**Отрывок для чтения**
┄┄┄┄┄┄

Потомство пересмотрело эти оценки. Исключительность и мнимая ограниченность «злобой дня» в герое Сервантеса оказались исторической формой открытия типической жизненной ситуации, о которой вечно напоминает одно имя Дон Кихота. Книга Сервантеса «поэтому выходит по значению за пределы какого-либо рода и вида литературы. Напротив, книга Алемана прежде всего породила определенный литературный жанр. Плут Алемана стал в XVII и XVIII веках нормой и образцом для целой серии «плутовских» романов в Испании и за ее пределами. При этом само имя героя было со временем почти забыто и заслонено его типичной для известной эпохи историей, его «плутовским» образом жизни. Другие плутовские романы расширяют, совершенствуют открытый Алеманом вид повествования и в некоторых отношениях даже превосходят первоначальный образец («Великий Мошенник» Кеведо, «Симплициссимус» Гриммельсгаузена, «Жиль Блаз» Лесажа). Но ни в одном из них исторический тип «пикаро» не нашел такого яркого воплощения, как в «Гусмане де Альфараче».

2

Кто такой пикаро?

┄┄┄┄┄┄

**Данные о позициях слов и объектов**
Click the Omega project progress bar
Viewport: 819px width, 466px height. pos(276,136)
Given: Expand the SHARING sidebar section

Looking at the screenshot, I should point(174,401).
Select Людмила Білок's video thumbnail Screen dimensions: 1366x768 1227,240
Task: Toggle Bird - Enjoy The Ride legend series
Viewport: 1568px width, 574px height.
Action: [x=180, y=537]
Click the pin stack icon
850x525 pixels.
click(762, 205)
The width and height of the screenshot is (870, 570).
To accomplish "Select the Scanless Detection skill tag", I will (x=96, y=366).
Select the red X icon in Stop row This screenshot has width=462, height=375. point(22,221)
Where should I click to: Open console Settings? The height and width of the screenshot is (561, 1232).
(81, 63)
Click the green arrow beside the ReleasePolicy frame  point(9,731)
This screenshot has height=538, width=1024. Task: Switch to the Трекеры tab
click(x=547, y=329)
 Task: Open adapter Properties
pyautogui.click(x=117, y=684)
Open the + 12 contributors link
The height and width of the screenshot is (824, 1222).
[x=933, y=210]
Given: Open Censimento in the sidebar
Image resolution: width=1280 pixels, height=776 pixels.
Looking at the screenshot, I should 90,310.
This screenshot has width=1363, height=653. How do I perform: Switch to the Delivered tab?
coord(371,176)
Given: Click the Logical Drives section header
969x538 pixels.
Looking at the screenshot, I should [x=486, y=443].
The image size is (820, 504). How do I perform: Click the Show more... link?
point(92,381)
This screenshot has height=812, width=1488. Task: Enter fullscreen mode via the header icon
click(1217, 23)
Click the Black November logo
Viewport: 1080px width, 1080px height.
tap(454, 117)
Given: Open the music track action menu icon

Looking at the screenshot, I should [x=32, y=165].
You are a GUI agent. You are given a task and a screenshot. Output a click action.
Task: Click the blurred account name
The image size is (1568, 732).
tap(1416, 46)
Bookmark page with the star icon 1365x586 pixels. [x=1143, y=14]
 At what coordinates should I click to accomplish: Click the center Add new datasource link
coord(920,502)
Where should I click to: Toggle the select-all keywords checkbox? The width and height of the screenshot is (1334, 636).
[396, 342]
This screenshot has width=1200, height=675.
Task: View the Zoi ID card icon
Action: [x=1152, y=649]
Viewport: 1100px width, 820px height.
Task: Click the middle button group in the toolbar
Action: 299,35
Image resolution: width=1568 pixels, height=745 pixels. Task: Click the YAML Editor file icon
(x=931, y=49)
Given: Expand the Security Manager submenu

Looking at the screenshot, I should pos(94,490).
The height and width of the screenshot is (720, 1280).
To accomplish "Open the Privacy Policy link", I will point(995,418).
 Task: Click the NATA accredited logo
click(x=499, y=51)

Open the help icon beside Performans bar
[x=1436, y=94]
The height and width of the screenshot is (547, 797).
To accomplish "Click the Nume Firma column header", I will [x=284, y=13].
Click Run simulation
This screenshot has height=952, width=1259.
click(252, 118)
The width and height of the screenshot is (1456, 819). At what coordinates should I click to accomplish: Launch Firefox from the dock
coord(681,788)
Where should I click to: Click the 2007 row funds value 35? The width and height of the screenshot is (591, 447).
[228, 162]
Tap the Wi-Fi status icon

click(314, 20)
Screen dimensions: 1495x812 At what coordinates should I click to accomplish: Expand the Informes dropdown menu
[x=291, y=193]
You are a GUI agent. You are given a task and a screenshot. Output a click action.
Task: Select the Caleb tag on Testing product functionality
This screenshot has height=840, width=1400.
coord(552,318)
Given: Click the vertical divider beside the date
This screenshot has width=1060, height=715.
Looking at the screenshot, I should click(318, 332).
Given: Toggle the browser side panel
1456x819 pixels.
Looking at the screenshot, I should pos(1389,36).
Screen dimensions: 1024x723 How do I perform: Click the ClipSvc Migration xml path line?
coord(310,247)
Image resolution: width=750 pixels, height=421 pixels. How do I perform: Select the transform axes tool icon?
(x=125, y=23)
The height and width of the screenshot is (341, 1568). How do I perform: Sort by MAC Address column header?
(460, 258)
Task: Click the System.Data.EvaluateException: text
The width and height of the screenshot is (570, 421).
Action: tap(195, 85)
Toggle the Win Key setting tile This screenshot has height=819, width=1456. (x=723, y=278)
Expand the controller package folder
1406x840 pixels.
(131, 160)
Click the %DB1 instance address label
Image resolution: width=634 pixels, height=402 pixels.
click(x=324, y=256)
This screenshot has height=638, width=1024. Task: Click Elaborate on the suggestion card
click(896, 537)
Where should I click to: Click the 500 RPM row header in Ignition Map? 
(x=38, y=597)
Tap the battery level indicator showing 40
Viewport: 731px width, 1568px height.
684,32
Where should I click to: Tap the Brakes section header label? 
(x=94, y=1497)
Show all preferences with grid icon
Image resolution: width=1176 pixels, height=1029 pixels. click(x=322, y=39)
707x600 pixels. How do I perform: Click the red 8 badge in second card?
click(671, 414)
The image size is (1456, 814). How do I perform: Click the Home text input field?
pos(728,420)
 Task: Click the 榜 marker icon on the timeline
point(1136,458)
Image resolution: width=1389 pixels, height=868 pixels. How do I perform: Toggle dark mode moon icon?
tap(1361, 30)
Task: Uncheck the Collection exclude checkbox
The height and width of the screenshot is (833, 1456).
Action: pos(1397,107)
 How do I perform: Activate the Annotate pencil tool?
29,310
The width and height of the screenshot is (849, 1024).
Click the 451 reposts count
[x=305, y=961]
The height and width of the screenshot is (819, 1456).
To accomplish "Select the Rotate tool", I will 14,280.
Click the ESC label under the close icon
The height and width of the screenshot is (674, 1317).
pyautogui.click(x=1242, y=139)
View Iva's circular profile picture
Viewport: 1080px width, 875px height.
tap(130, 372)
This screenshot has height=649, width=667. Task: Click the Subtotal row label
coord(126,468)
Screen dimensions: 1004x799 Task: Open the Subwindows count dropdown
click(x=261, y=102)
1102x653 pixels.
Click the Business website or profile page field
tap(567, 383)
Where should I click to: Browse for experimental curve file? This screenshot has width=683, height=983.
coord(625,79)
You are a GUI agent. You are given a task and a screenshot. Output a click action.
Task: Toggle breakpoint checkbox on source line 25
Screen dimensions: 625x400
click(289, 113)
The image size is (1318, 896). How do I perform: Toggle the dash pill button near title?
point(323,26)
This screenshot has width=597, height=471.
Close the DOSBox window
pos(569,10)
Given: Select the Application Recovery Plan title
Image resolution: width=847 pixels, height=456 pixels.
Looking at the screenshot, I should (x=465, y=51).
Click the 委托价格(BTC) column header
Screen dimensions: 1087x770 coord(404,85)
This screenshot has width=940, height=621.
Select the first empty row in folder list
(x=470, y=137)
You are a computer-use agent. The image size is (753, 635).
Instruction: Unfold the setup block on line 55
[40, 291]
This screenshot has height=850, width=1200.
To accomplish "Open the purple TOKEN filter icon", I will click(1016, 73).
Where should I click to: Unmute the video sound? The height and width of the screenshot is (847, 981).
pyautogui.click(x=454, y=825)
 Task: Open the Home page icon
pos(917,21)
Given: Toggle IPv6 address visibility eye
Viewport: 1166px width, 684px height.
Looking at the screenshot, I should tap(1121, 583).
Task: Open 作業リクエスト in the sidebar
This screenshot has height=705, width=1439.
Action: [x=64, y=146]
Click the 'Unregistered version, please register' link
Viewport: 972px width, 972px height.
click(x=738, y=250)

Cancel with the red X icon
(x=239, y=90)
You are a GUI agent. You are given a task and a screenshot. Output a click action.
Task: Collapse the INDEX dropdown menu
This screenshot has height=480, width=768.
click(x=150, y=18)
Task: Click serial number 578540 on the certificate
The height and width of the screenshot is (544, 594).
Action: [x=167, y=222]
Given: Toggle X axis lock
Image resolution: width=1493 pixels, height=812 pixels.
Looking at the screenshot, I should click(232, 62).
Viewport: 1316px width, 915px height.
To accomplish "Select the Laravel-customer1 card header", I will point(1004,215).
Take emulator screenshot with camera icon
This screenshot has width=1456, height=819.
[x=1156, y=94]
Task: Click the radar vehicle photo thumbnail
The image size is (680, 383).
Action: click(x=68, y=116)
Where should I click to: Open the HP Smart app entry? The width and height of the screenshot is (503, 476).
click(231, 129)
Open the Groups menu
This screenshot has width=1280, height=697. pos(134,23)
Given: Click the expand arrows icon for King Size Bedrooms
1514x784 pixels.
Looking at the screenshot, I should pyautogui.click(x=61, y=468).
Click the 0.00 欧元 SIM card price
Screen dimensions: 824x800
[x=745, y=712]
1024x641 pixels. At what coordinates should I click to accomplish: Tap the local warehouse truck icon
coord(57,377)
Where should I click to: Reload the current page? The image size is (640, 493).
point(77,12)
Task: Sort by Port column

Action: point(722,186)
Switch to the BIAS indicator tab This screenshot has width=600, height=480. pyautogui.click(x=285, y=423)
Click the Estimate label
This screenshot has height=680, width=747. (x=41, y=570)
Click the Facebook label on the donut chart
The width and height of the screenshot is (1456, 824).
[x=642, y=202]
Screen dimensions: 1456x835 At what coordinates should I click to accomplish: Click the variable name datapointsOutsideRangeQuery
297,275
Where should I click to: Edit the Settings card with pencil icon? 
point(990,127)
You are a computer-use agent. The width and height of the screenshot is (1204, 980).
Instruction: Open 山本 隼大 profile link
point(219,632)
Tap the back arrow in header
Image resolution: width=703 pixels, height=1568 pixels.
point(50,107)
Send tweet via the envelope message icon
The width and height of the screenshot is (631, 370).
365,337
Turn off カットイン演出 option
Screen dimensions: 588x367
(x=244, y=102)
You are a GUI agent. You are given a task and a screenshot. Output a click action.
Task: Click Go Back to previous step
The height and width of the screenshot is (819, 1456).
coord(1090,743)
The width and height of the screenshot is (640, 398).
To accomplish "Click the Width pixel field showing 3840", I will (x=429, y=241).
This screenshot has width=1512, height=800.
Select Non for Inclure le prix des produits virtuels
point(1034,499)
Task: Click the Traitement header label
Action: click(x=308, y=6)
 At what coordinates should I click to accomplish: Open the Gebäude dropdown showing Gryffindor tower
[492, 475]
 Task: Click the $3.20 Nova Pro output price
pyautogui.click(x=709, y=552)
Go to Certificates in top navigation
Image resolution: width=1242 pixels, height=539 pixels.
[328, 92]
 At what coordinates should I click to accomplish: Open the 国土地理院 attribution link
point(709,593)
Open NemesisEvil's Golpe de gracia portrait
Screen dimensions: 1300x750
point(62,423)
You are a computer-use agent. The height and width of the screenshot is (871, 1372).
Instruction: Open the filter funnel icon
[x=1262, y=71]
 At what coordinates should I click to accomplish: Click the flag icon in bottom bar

┄┄┄┄┄┄

**Задание**
Подхватите текст о плутовском романе и продолжите его после последней строки. Записи — это отдельный материал.

**Ожидаемый ответ**
Происхождение этого слова до сих пор остается спорным. Его выводят из названия «Пикардия» – оттуда приходили в Испанию бродяги наниматься на случайные работы, – наиболее вероятная гипотеза; либо от испанского bigardo – «бездельник», «негодяй»; либо от испанского picar – «клевать», «щипать» и др. – мало убедительное предположение, и т. д. Каждая из этимологии, впрочем, опирается на черты, свойственные этому характерному явлению испанского общества XVI-XVII веков.

Пикаро – босяк, бродяга, рыцарь социального дна, «искатель житейской удачи и легкой жизни» (Кеведо), ради которой не брезгает никакими средствами. То он нанимается слугой, но, ни к кому не привязываясь, меняет хозяев, то ходит с «корзиной», подносит покупки с рынка, помогает на кухне, ибо любит быть поближе к котлу. Временами он ворует, побирается, но это не профессиональный вор, не нищий – и тот и другой с средних веков имели свои корпорации и уставы, тогда как пикаро – вольная птица и не любит клетки. Продукт разложения корпоративного строя, он своего рода робинзоном проходит через мир, где все против него и он один против всех, но это робинзон беспечный, не накопитель, а мот, картежник, шулер; порой, если улыбнется фортуна, – франт, хотя чаще щеголяет в лохмотьях и питается чем попало. Вместе с тем он предприимчив, остроумен в проделках, нередко образован и по-своему воплощает модный идеал века «инхениосо» (человека «с идеями»). У него своя честь, которая не дозволяет ему заниматься каким-либо ремеслом. Его жизнь полна превратностей и лишений, но зато она праздная и независимая – пуще всего он презирает труд и постоянные обязанности.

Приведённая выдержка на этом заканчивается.